[Thackeray by Anthony Trollope]@TWC D-Link bookThackeray CHAPTER IV 14/26
It is supposed to be edited by Pen, whose own adventures we have just completed, and is commenced by that celebrated night passed by Colonel Newcome and his boy Clive at the Cave of Harmony, during which the colonel is at first so pleasantly received and so genially entertained, but from which he is at last banished, indignant at the iniquities of our drunken old friend Captain Costigan, with whom we had become intimate in Pen's own memoirs. The boy Clive is described as being probably about sixteen.
At the end of the story he has run through the adventures of his early life, and is left a melancholy man, a widower, one who has suffered the extremity of misery from a stepmother, and who is wrapped up in the only son that is left to him,--as had been the case with his father at the beginning of the novel.

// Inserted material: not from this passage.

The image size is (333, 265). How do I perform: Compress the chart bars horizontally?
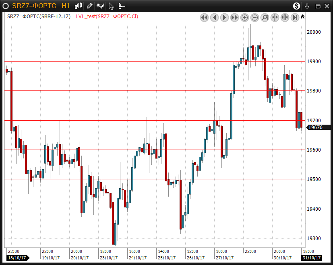point(275,17)
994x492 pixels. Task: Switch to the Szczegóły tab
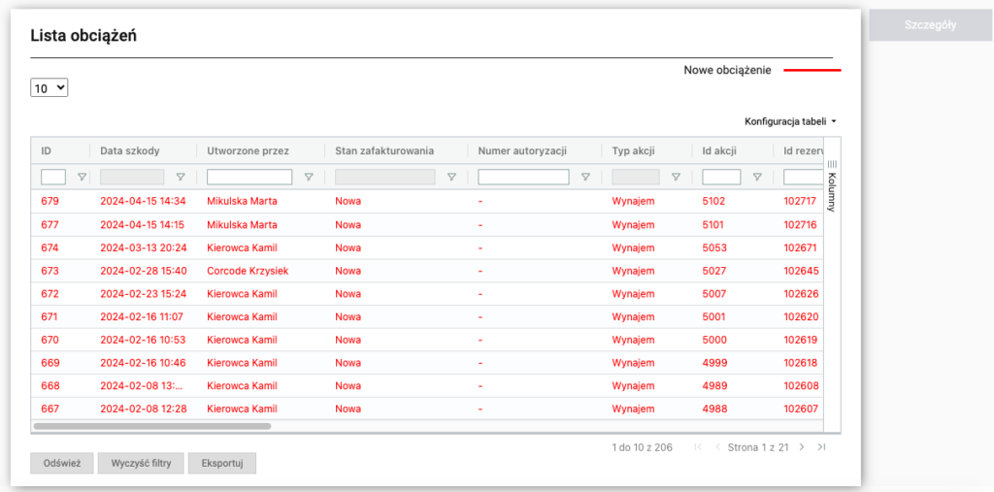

_The Newcomes_, therefore, like Thackeray's other tales, is rather a slice from the biographical memoirs of a family, than a romance or novel in itself. It is full of satire from the first to the last page.
Every word of it seems to have been written to show how vile and poor a place this world is; how prone men are to deceive, how prone to be deceived.
There is a scene in which "his Excellency Rummun Loll, otherwise his Highness Rummun Loll," is introduced to Colonel Newcome,--or rather presented,--for the two men had known each other before.